## Records shown

•••••

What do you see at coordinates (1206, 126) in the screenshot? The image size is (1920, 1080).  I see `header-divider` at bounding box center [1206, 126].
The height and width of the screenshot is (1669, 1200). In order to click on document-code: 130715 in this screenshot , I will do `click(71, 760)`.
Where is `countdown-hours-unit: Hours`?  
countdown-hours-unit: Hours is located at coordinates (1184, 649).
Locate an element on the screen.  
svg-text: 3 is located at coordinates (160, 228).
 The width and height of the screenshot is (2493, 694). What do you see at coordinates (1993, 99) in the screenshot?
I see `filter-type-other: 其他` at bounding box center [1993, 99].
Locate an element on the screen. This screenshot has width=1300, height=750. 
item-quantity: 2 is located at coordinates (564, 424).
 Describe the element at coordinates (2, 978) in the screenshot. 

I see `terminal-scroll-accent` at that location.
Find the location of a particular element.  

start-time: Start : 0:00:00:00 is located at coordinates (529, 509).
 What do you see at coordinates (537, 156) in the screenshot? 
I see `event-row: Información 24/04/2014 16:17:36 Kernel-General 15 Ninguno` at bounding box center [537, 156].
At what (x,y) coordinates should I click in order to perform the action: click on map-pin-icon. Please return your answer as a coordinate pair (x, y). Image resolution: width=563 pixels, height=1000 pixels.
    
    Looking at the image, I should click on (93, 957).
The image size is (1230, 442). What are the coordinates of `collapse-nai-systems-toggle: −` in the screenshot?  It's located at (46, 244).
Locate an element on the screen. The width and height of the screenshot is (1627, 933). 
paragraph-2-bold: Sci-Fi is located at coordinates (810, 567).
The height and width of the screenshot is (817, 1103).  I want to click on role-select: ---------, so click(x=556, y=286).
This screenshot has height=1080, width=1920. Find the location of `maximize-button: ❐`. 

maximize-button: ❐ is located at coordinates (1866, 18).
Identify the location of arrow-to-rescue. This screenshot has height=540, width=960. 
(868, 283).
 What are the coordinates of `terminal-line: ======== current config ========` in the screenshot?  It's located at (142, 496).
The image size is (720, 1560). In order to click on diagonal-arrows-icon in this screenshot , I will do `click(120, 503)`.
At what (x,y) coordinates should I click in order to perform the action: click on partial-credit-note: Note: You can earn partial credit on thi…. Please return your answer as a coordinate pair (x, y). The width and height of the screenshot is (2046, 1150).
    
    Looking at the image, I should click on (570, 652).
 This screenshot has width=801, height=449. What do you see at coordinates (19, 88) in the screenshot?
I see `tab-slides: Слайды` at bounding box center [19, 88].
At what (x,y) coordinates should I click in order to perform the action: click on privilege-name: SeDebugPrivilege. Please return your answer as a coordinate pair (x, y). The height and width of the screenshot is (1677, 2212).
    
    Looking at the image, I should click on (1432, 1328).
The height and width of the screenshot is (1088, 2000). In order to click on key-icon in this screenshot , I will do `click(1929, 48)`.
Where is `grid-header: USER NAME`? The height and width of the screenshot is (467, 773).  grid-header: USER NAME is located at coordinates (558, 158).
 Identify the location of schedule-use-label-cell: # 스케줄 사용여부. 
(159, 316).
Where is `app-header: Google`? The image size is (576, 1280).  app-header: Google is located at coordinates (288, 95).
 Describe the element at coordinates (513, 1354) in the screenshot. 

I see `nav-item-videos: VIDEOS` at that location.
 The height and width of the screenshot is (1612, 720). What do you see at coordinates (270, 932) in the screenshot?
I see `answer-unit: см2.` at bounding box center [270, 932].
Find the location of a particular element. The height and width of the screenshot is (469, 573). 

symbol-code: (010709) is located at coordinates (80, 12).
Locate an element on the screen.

•••••

## Task prompt
Please retype the records above exactly, starting at the line that contains "pixels, height=1000 pixels." and ending at the line that contains "at (142, 496).".

## Worked solution
At what (x,y) coordinates should I click in order to perform the action: click on map-pin-icon. Please return your answer as a coordinate pair (x, y). Image resolution: width=563 pixels, height=1000 pixels.
    
    Looking at the image, I should click on (93, 957).
The image size is (1230, 442). What are the coordinates of `collapse-nai-systems-toggle: −` in the screenshot?  It's located at (46, 244).
Locate an element on the screen. The width and height of the screenshot is (1627, 933). 
paragraph-2-bold: Sci-Fi is located at coordinates (810, 567).
The height and width of the screenshot is (817, 1103).  I want to click on role-select: ---------, so click(x=556, y=286).
This screenshot has height=1080, width=1920. Find the location of `maximize-button: ❐`. 

maximize-button: ❐ is located at coordinates (1866, 18).
Identify the location of arrow-to-rescue. This screenshot has height=540, width=960. 
(868, 283).
 What are the coordinates of `terminal-line: ======== current config ========` in the screenshot?  It's located at (142, 496).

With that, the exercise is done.